### REQUIRED ACTION
Your answer must match, word for word, the lines from the one holding "Task: Show next" through the final line below, with pictures excluded.

::: RECORDS :::

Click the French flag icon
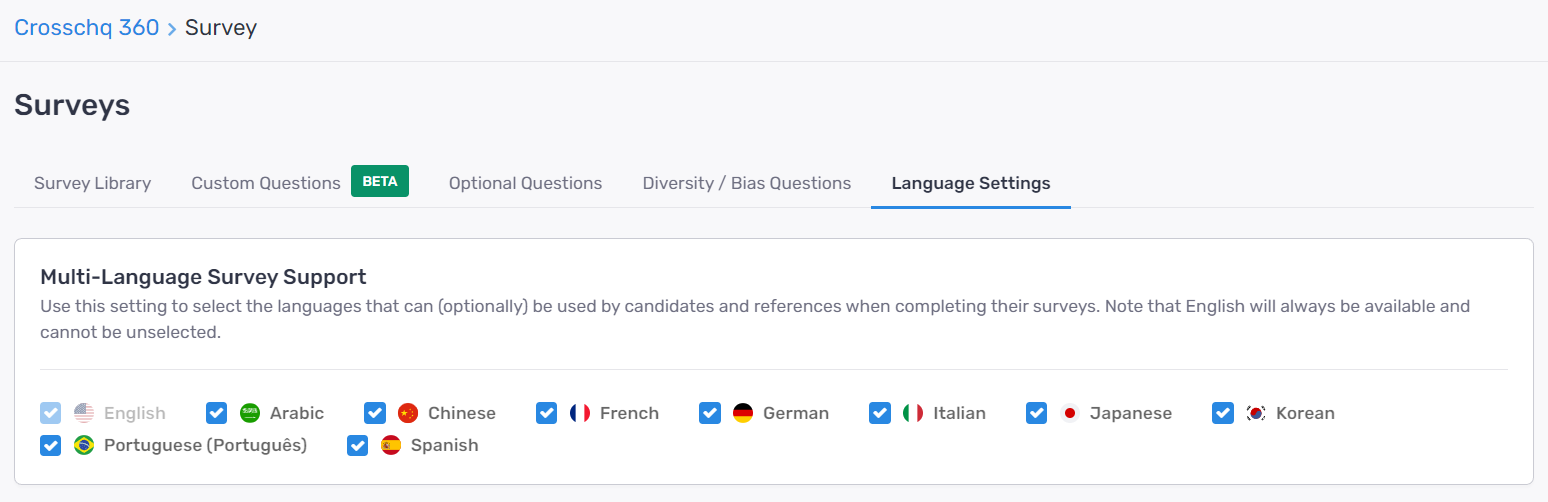1548x502 pixels. 580,413
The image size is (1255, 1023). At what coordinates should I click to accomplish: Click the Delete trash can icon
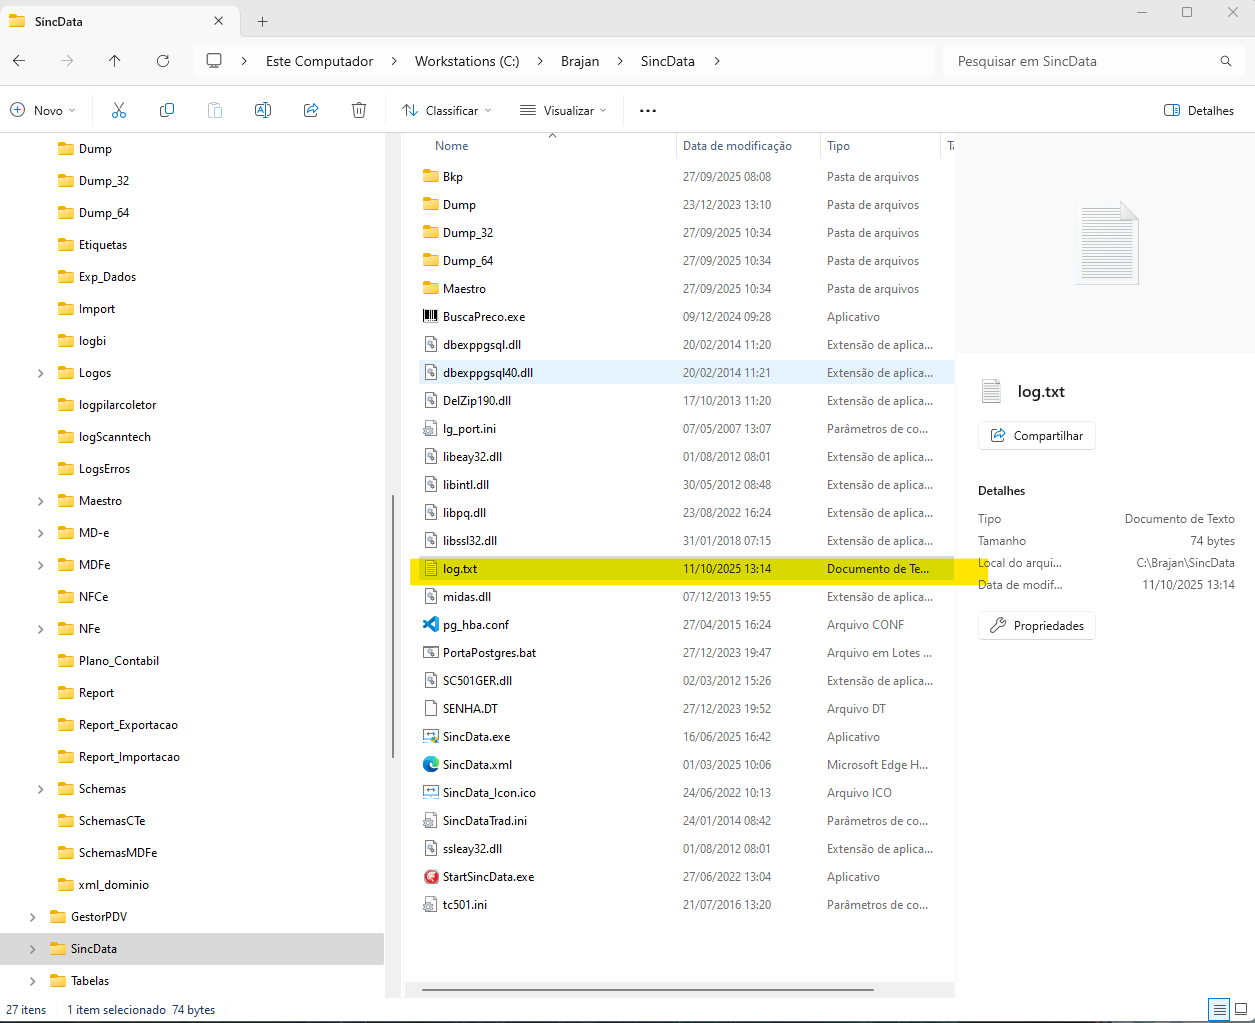[359, 110]
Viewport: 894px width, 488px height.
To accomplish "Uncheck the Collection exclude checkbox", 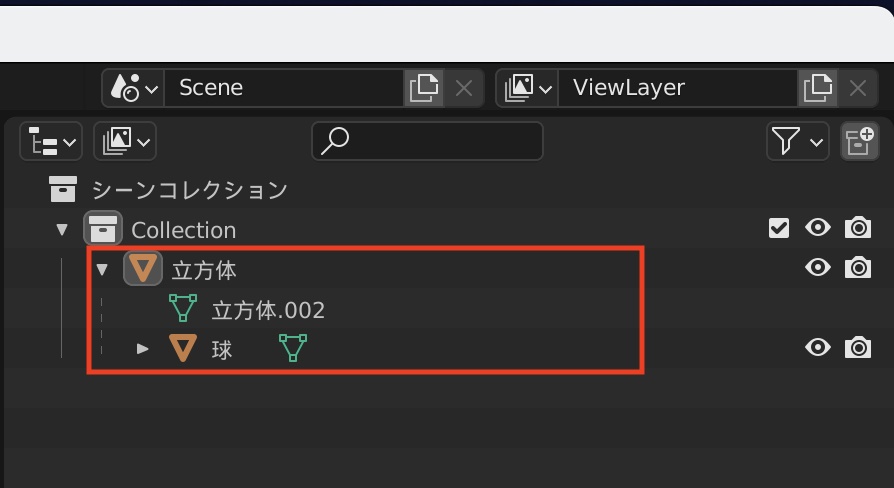I will coord(779,229).
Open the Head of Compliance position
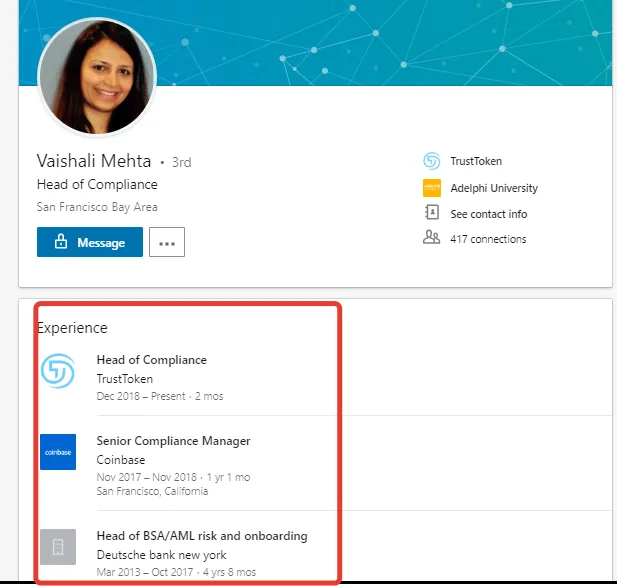The height and width of the screenshot is (586, 617). pos(151,360)
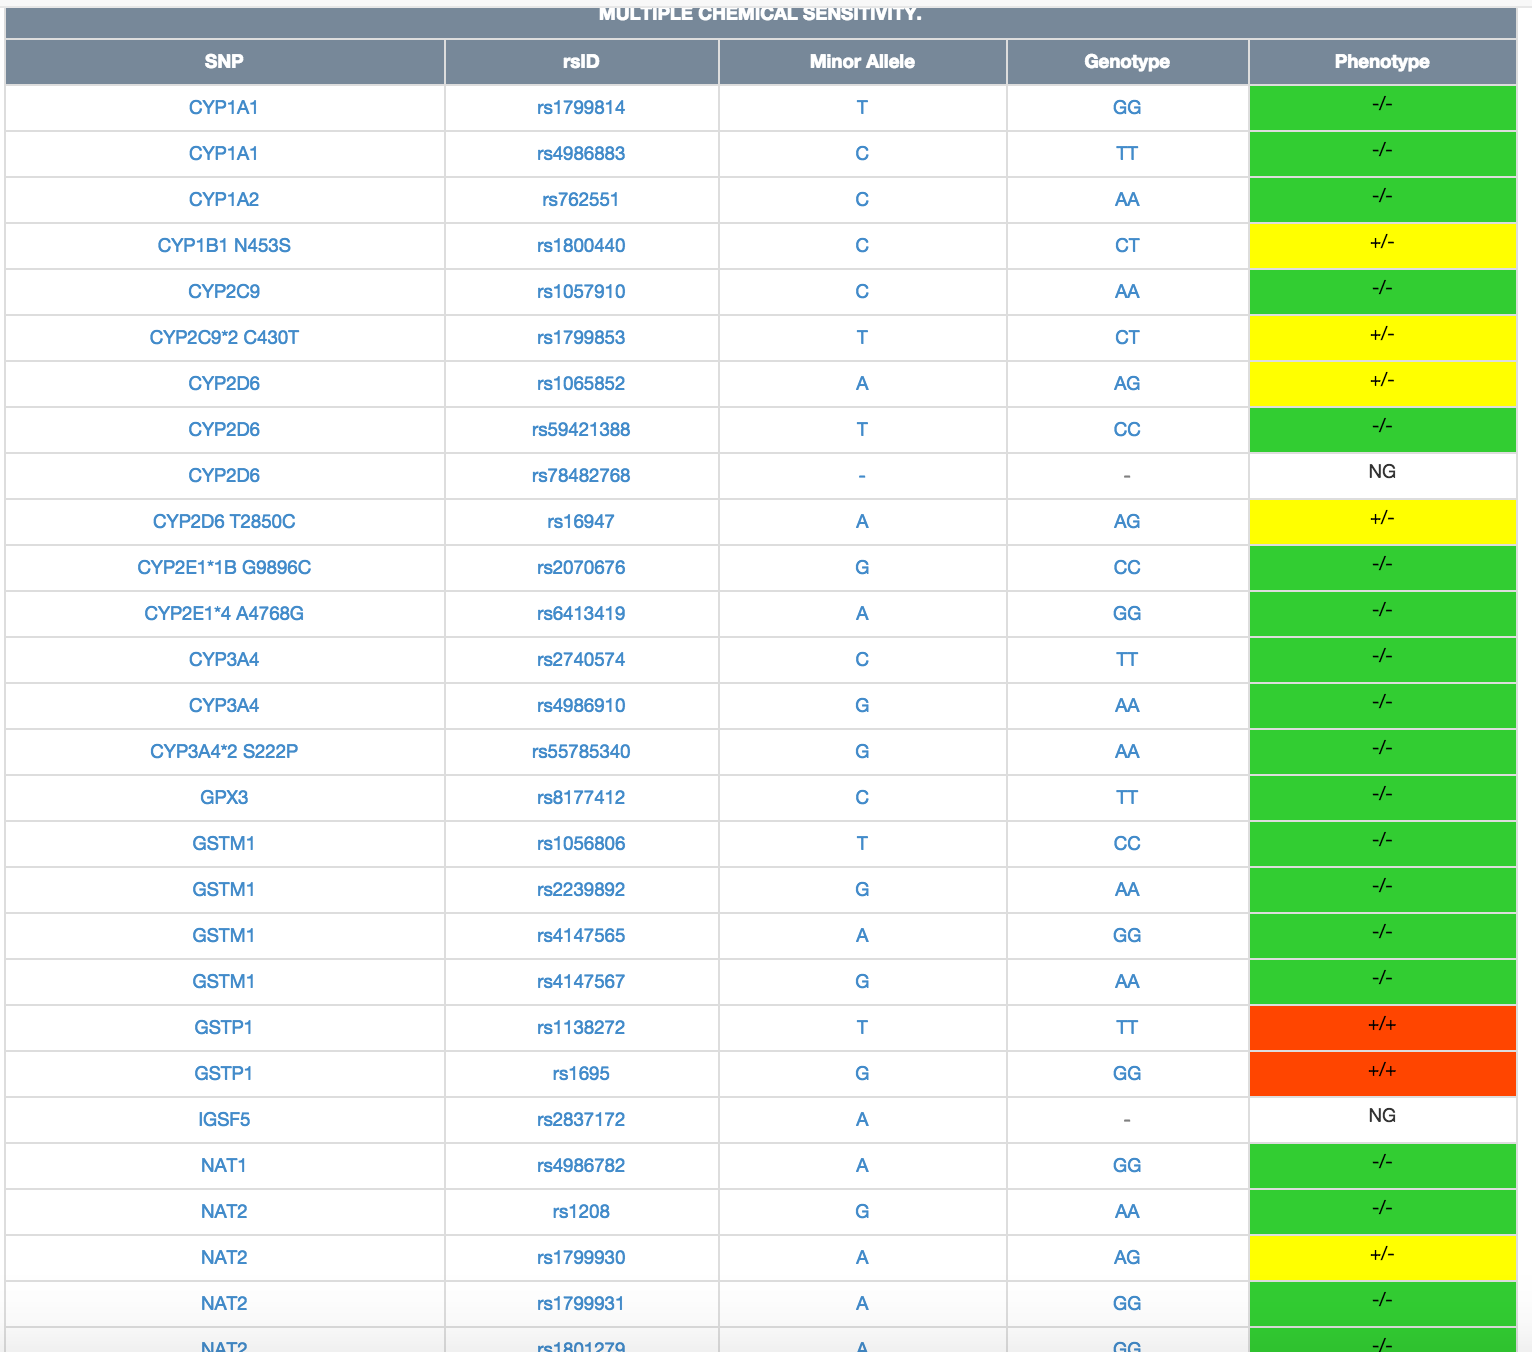Click the rsID column header

581,62
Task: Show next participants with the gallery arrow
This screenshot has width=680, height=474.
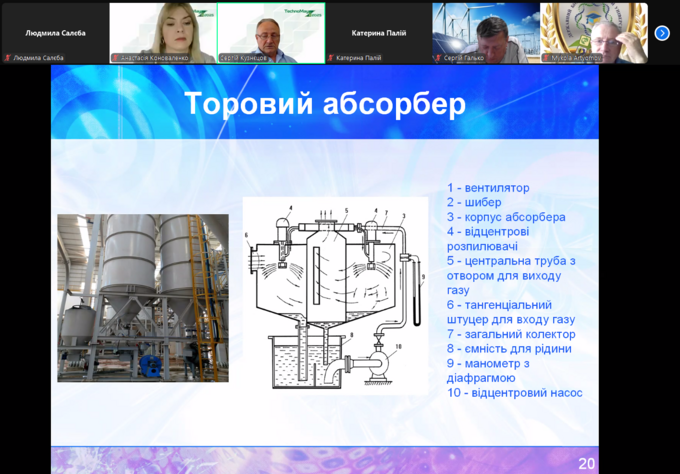Action: click(x=661, y=33)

:::

### RESPONSE TO THIS EXERCISE
Task: Show next participants with the gallery arrow
This screenshot has width=680, height=474.
Action: click(x=661, y=33)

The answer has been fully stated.